SUPPLIED INFORMATION:
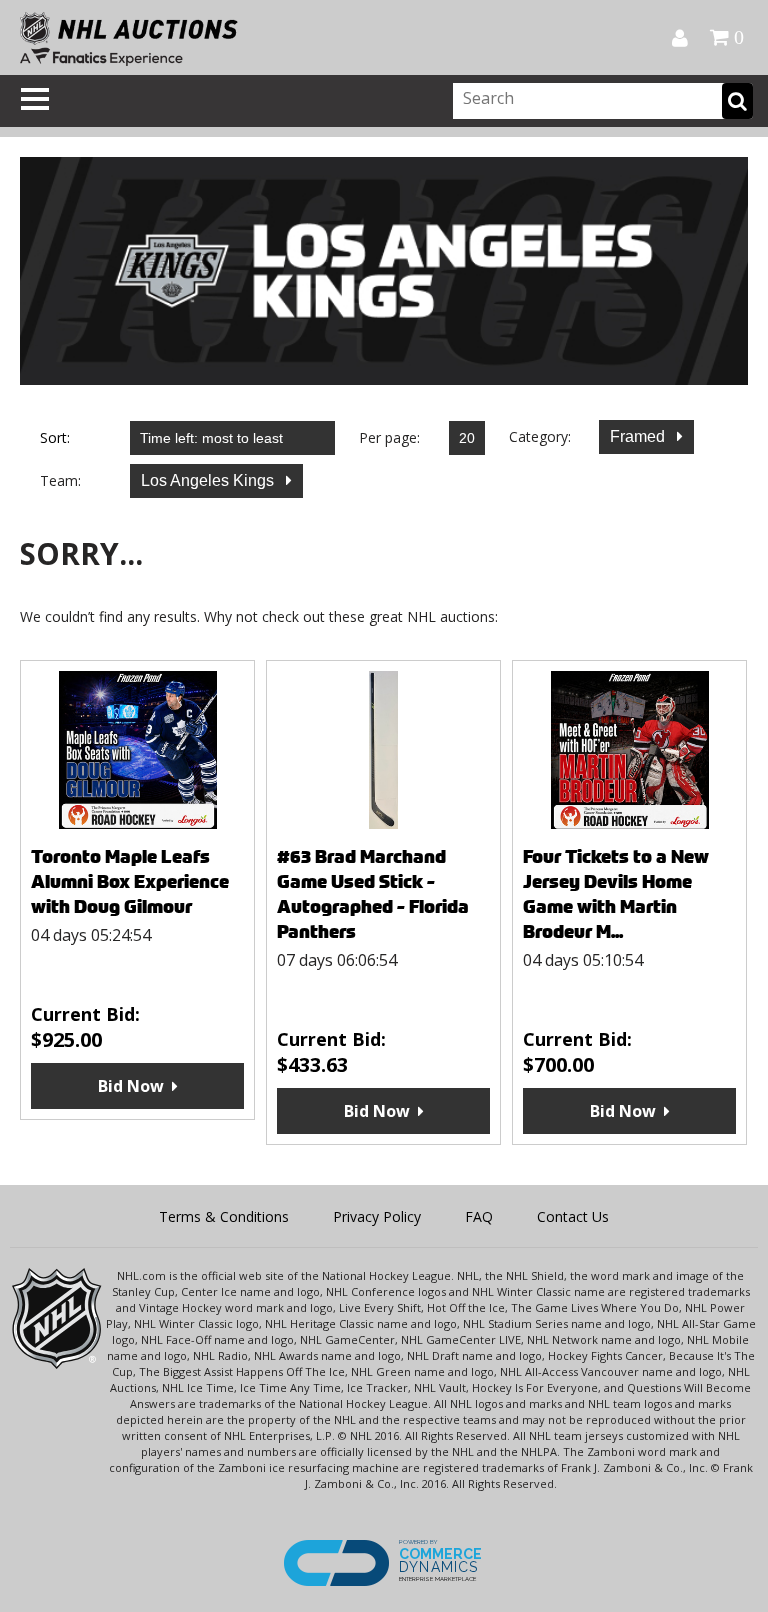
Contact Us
==
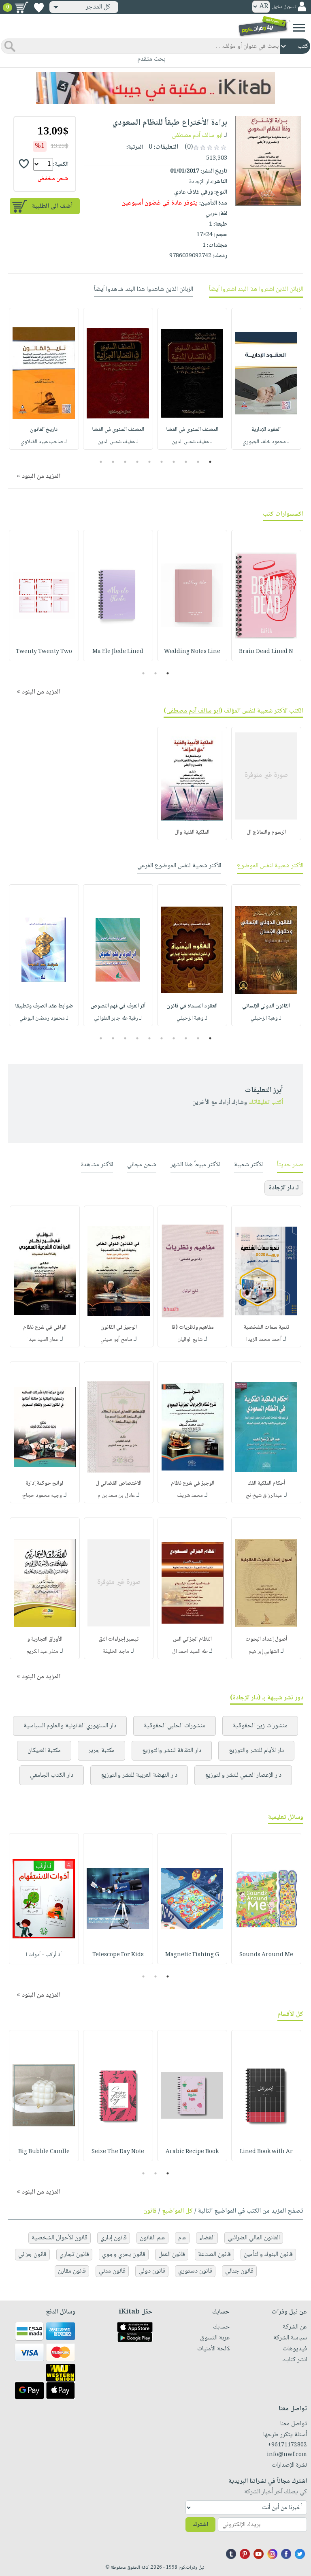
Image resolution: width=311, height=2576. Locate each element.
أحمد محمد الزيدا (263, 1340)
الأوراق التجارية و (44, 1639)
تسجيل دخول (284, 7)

WHAT THE EXERCISE ASKS: Which lines above run from the one containing "Image resolution: width=311, height=2576." down to the one containing "تسجيل دخول (284, 7)"? Repeat exactly those, both ends included, and nothing else.

WRITTEN RESPONSE:
Image resolution: width=311, height=2576. Locate each element.
أحمد محمد الزيدا (263, 1340)
الأوراق التجارية و (44, 1639)
تسجيل دخول (284, 7)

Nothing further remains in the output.